WORK TO BE COMPLETED >>
From the first line of the entries below to the line with "You are a computer-use agent. The", give each line again exactly.

*** Opening GIVEN RECORDS ***

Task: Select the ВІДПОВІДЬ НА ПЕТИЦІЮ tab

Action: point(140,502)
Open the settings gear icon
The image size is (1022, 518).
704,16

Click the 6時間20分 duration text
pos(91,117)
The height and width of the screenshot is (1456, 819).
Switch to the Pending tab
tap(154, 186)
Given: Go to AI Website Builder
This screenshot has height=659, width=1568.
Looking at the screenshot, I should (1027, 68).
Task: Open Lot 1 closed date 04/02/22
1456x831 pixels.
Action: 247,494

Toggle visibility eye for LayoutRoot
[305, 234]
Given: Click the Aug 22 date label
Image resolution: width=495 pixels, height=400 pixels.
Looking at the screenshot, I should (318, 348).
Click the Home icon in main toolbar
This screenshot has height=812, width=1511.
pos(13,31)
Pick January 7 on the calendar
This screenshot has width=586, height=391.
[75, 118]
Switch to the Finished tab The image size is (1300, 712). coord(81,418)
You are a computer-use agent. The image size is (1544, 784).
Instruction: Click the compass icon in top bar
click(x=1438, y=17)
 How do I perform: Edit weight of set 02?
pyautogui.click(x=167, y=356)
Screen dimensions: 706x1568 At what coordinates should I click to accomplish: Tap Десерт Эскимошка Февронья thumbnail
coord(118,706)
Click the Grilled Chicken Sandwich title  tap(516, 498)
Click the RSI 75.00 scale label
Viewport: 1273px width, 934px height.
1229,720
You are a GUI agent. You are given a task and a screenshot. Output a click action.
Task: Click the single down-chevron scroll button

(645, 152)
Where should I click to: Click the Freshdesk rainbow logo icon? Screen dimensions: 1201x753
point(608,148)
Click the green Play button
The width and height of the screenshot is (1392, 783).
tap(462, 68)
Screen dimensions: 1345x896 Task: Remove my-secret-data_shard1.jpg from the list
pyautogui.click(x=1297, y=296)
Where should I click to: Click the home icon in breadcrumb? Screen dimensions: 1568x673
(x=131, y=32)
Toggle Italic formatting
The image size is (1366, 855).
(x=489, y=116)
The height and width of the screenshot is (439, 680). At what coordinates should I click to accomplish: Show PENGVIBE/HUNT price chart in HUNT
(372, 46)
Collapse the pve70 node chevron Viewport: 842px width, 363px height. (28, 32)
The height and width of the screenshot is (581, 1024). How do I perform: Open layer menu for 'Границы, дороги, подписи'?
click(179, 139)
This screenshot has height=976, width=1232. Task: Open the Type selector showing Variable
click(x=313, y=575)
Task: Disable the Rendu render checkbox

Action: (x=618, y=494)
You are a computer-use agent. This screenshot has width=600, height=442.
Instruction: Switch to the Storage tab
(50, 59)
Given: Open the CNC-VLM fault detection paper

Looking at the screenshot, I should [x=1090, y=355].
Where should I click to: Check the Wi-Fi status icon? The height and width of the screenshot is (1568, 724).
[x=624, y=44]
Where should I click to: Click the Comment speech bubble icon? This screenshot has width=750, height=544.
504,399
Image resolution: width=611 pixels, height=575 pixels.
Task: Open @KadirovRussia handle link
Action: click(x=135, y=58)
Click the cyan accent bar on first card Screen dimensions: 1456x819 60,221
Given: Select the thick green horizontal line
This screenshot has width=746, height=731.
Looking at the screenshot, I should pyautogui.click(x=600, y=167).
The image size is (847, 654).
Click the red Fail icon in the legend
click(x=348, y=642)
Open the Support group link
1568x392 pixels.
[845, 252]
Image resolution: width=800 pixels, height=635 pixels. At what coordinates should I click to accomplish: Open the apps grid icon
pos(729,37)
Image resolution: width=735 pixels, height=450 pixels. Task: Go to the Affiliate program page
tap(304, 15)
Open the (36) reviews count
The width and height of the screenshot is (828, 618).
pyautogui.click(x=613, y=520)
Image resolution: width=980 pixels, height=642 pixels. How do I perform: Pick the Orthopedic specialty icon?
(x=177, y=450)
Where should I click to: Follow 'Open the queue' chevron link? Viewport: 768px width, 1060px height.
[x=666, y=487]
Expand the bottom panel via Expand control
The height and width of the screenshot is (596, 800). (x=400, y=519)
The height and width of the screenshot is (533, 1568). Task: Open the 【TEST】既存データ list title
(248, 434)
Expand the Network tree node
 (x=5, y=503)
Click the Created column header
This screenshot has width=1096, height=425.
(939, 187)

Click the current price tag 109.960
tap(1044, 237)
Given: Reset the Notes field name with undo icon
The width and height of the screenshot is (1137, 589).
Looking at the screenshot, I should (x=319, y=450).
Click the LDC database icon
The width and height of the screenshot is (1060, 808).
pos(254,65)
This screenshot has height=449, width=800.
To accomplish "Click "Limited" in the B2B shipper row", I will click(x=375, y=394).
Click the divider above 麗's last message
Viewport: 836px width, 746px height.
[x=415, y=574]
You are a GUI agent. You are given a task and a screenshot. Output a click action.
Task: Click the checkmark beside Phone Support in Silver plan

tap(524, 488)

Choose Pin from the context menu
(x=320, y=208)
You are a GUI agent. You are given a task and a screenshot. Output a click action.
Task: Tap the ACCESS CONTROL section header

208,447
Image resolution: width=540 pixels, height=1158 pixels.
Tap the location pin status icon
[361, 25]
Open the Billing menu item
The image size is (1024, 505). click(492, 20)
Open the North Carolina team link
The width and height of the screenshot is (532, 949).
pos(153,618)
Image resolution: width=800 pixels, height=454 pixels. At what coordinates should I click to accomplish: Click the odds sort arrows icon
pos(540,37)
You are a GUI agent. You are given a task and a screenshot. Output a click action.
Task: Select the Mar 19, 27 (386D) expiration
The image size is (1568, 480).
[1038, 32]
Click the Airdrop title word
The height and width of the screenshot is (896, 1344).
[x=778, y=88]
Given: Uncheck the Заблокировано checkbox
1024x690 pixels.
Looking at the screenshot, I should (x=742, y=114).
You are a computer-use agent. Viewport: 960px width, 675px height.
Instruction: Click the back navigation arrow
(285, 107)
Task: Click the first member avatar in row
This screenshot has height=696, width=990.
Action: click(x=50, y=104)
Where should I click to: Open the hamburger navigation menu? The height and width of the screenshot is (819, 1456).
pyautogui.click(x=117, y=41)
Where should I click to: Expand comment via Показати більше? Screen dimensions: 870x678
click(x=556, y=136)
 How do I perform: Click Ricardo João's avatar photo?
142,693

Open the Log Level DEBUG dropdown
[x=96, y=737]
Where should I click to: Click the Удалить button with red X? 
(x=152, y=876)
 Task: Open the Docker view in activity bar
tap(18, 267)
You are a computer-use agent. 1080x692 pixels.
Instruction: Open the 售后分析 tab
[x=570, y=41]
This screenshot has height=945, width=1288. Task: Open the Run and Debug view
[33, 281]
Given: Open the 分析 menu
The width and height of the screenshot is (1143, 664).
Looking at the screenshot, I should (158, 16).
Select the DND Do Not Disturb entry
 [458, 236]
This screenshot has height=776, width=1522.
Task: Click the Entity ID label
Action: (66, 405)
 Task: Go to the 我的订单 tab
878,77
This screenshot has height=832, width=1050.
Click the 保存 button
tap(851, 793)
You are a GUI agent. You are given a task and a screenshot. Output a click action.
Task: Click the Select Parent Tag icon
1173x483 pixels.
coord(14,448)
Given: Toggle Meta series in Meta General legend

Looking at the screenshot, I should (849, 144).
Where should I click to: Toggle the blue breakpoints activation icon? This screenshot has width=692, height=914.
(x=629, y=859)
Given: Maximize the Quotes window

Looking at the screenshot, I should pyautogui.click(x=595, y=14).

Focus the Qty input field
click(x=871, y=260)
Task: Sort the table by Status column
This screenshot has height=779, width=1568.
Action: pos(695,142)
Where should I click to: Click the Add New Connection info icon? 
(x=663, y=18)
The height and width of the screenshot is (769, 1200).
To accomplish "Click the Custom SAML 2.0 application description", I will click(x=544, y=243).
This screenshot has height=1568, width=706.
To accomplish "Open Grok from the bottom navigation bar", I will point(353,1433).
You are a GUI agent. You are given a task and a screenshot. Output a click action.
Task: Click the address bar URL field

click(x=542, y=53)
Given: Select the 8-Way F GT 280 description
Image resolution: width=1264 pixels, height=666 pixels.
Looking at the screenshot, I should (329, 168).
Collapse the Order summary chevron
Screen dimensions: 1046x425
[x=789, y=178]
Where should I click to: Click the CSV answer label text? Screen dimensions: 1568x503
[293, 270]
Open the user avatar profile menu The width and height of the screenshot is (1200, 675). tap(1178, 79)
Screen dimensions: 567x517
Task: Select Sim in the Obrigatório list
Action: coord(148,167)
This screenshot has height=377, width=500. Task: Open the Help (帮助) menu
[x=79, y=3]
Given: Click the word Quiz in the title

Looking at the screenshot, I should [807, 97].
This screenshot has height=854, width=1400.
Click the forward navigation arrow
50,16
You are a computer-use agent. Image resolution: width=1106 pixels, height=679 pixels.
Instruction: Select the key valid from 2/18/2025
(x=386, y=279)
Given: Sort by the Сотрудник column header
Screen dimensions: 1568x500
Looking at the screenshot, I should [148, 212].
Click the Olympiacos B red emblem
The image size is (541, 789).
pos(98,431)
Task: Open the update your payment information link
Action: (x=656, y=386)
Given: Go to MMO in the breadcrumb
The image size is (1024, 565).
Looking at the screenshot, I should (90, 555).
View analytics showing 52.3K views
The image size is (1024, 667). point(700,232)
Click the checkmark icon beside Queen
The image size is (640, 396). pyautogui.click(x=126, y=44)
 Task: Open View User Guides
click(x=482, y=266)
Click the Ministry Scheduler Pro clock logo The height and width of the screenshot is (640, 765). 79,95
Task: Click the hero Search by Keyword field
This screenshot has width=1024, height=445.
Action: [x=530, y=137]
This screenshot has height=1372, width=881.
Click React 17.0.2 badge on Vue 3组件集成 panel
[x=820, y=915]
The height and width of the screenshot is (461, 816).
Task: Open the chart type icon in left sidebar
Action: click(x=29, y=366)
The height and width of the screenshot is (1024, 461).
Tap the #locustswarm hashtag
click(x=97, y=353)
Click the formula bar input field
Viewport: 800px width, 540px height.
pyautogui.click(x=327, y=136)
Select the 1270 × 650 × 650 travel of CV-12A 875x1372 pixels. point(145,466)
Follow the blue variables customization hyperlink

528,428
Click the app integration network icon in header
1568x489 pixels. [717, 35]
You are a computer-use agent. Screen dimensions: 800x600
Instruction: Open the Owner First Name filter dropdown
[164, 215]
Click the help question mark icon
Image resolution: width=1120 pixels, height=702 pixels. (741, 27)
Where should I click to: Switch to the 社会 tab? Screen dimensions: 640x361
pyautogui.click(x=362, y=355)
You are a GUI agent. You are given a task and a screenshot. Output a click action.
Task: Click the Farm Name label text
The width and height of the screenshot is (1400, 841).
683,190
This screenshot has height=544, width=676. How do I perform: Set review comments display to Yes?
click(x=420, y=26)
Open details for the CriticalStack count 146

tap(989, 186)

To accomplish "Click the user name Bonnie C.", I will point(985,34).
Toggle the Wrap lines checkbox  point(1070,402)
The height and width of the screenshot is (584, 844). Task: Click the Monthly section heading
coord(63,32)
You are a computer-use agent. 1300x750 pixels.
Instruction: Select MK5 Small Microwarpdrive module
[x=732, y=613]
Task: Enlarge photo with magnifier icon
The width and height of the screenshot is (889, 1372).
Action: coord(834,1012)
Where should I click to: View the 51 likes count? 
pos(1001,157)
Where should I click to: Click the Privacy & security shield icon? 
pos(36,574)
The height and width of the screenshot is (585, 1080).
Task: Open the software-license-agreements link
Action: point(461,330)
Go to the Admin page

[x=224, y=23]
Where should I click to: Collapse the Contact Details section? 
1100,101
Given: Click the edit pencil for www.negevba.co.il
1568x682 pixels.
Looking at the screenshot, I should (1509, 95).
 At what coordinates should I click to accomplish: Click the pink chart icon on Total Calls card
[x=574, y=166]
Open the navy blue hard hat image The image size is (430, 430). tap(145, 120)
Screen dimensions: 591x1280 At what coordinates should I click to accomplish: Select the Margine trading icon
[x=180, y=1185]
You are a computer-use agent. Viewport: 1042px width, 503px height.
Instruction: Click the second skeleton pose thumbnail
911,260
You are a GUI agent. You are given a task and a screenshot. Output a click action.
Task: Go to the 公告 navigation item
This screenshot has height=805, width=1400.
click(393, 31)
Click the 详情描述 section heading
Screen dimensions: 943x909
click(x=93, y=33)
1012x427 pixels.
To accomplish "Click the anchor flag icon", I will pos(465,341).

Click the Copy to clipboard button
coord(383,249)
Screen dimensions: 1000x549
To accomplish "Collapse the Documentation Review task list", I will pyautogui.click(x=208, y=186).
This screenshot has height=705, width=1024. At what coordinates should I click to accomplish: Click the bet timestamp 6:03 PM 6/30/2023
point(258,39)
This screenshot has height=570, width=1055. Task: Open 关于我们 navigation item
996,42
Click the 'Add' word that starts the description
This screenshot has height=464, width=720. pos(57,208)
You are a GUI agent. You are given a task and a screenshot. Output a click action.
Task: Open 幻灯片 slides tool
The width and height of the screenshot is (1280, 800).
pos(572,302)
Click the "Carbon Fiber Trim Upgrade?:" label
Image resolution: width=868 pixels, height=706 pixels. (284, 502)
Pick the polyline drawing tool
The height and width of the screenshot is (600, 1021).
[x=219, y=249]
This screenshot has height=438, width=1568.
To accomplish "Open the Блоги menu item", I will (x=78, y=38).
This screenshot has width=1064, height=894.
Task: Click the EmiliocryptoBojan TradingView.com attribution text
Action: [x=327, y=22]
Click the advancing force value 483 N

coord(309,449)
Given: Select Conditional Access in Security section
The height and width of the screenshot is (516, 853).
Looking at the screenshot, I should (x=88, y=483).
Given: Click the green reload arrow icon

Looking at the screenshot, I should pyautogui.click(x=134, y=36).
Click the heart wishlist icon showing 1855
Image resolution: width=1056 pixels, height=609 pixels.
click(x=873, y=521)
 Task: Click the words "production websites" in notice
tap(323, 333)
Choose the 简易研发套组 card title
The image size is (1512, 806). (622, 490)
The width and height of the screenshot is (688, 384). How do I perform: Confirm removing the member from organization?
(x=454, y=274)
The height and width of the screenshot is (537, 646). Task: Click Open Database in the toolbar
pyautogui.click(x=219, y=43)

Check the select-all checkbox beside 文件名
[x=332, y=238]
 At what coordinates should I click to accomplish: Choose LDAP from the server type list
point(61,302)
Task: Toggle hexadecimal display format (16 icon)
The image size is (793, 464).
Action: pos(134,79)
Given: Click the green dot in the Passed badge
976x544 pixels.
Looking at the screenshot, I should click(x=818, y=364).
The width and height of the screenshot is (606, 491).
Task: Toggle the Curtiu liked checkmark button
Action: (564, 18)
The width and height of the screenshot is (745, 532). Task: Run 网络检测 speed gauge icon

*** Closing GIVEN RECORDS ***

PROBLEM SOLUTION >>
Task: Select the ВІДПОВІДЬ НА ПЕТИЦІЮ tab

Action: point(140,502)
Open the settings gear icon
The image size is (1022, 518).
704,16

Click the 6時間20分 duration text
pos(91,117)
The height and width of the screenshot is (1456, 819).
Switch to the Pending tab
tap(154, 186)
Given: Go to AI Website Builder
This screenshot has height=659, width=1568.
Looking at the screenshot, I should (1027, 68).
Task: Open Lot 1 closed date 04/02/22
1456x831 pixels.
Action: 247,494

Toggle visibility eye for LayoutRoot
[305, 234]
Given: Click the Aug 22 date label
Image resolution: width=495 pixels, height=400 pixels.
Looking at the screenshot, I should (318, 348).
Click the Home icon in main toolbar
This screenshot has height=812, width=1511.
pos(13,31)
Pick January 7 on the calendar
This screenshot has width=586, height=391.
[75, 118]
Switch to the Finished tab The image size is (1300, 712). coord(81,418)
You are a computer-use agent. The image size is (1544, 784).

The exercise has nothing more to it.